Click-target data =
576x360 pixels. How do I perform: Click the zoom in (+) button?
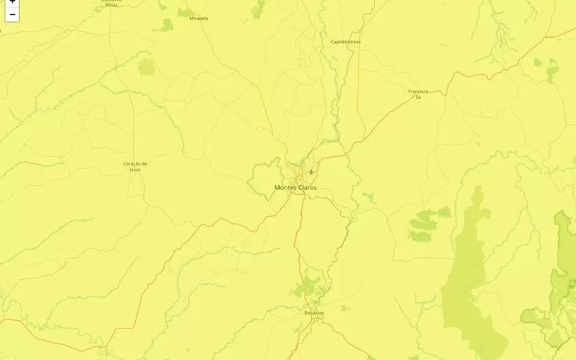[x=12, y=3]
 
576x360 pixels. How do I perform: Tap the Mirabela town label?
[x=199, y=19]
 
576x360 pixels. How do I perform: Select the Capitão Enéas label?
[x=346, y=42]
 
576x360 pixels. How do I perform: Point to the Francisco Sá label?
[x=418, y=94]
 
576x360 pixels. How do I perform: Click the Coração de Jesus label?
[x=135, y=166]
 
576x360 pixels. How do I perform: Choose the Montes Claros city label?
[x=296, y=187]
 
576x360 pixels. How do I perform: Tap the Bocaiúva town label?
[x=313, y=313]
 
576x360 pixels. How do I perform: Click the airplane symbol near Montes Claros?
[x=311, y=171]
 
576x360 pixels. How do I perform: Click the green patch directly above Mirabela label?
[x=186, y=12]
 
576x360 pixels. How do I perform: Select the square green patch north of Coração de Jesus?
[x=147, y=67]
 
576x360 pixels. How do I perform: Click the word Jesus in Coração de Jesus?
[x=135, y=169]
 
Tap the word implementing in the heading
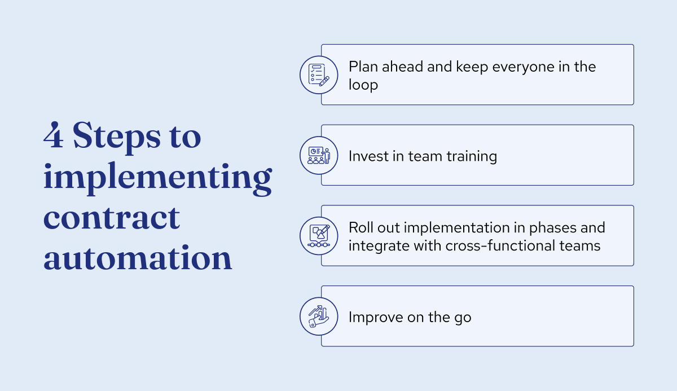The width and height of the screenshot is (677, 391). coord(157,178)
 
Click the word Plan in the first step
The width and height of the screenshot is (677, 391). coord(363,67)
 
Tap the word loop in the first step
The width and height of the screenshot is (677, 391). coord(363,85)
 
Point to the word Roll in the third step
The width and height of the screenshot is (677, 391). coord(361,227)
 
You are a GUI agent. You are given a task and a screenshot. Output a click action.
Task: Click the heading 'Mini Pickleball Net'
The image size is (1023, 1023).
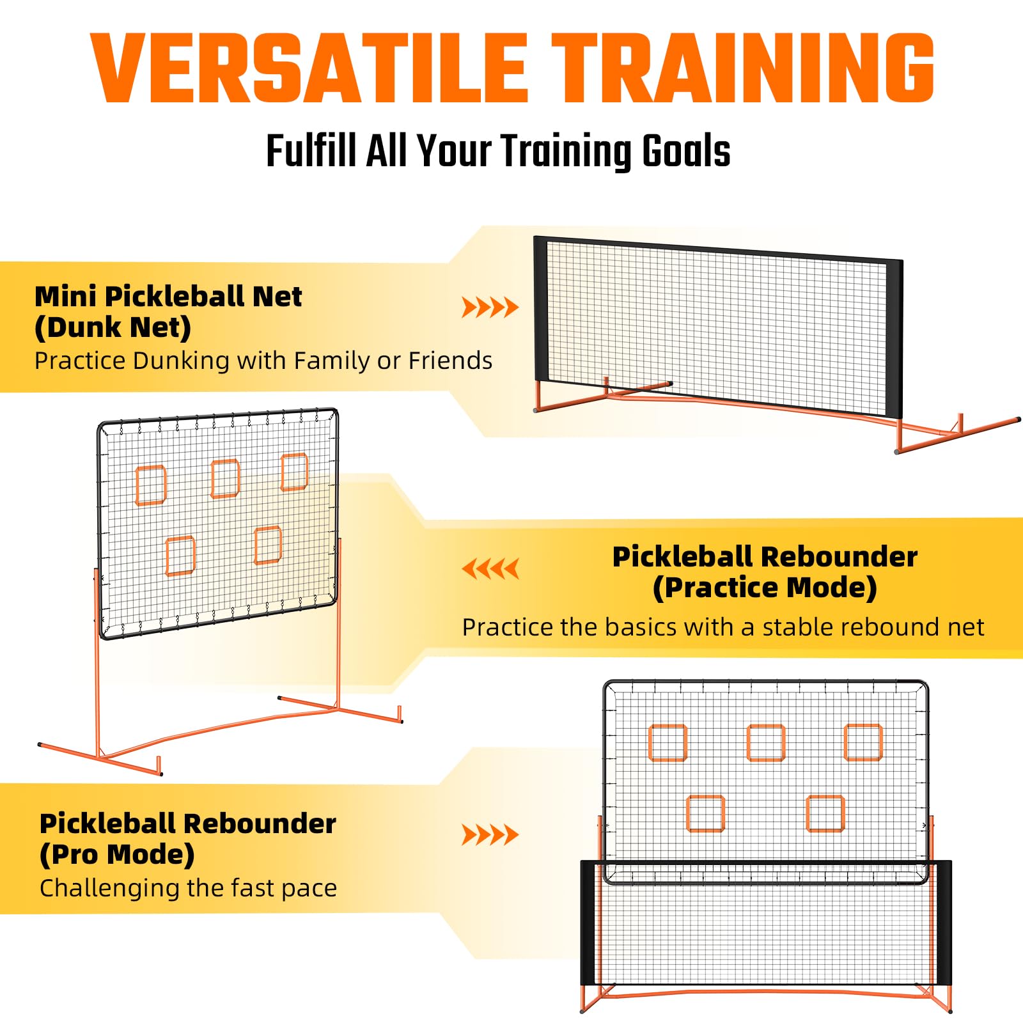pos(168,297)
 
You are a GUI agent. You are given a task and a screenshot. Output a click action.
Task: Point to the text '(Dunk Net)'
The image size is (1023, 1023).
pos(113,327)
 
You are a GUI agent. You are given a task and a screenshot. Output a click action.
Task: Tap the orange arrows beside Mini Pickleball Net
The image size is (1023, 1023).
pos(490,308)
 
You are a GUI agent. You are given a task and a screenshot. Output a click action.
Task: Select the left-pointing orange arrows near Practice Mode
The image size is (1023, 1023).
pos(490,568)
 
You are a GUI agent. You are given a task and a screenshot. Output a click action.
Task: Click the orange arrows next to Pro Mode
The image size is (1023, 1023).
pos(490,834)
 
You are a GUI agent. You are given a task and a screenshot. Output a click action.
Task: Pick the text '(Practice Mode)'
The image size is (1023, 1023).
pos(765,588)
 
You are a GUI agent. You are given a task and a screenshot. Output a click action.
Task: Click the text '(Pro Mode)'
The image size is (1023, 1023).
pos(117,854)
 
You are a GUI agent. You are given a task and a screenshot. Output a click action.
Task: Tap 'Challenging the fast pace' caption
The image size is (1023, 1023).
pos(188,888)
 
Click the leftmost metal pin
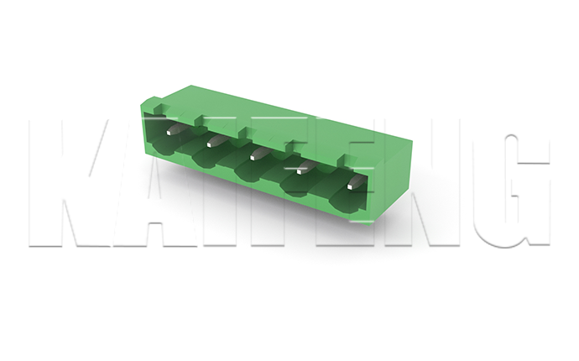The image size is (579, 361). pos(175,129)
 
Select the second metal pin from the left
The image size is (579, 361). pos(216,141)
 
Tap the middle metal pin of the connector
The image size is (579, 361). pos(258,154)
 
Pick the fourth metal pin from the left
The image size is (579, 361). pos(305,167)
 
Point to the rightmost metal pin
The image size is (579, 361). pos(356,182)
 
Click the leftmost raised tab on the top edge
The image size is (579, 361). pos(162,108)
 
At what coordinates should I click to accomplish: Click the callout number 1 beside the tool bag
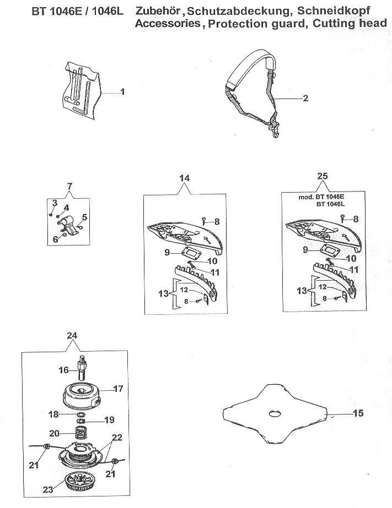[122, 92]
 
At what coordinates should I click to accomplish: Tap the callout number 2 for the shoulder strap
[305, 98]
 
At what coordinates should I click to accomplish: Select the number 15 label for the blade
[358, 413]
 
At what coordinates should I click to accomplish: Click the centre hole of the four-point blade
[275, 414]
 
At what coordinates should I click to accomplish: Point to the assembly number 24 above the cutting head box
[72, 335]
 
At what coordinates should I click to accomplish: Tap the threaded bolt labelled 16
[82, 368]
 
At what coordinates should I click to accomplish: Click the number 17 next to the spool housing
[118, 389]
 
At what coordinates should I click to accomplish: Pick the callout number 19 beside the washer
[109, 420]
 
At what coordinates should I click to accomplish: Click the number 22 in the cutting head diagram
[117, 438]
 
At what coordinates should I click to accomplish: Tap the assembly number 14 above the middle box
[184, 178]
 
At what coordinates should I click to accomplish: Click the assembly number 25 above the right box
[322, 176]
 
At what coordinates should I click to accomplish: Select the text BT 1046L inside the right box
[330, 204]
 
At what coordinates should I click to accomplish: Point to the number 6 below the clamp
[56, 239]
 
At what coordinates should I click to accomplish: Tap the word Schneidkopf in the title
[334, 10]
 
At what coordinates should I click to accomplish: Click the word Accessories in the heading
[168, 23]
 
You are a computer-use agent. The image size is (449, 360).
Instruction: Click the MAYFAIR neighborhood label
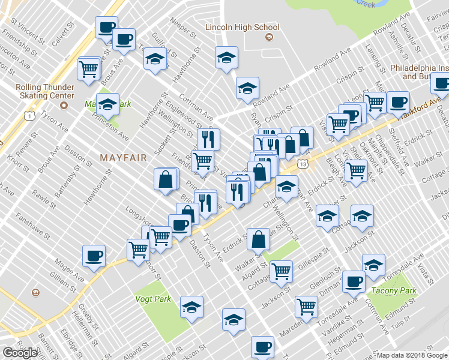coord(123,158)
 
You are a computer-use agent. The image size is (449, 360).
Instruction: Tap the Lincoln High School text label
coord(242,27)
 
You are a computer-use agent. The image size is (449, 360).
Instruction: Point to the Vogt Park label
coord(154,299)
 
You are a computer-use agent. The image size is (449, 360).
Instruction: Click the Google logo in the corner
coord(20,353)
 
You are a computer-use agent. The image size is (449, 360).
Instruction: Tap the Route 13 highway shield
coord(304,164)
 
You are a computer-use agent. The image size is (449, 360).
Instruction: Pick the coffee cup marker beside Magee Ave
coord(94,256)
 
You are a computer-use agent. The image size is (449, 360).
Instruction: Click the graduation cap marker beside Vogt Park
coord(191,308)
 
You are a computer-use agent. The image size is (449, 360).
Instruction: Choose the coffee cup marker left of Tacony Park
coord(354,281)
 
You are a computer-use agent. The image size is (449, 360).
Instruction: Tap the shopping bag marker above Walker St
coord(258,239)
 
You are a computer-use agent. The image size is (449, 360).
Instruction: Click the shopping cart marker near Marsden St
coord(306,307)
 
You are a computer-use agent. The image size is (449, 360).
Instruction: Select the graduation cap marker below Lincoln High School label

REQUEST = Can you write out the data word for word, from its first line through the line containing "(677, 391). coord(363,85)" with both included, leaving out the pictures?

TASK RESULT =
576x360 pixels. How do I perform: Click the zoom in (+) button?
[x=12, y=3]
 
576x360 pixels. How do I perform: Tap the Mirabela town label?
[x=199, y=19]
 
576x360 pixels. How do I perform: Select the Capitão Enéas label?
[x=346, y=42]
 
576x360 pixels. How do I perform: Point to the Francisco Sá label?
[x=418, y=94]
 
576x360 pixels. How do I perform: Click the Coração de Jesus label?
[x=135, y=166]
 
576x360 pixels. How do I perform: Choose the Montes Claros city label?
[x=296, y=187]
 
576x360 pixels. How do I perform: Tap the Bocaiúva town label?
[x=313, y=313]
 
576x360 pixels. How do I perform: Click the airplane symbol near Montes Claros?
[x=311, y=171]
 
576x360 pixels. How do I perform: Click the green patch directly above Mirabela label?
[x=186, y=12]
 
576x360 pixels. How do I perform: Select the square green patch north of Coração de Jesus?
[x=147, y=67]
 
576x360 pixels. How do I perform: Click the word Jesus in Coração de Jesus?
[x=135, y=169]
 
Tap the word implementing in the heading
The width and height of the screenshot is (677, 391). coord(157,178)
 
Click the word Plan in the first step
The width and height of the screenshot is (677, 391). coord(363,67)
 
Tap the word loop in the first step
The width and height of the screenshot is (677, 391). coord(363,85)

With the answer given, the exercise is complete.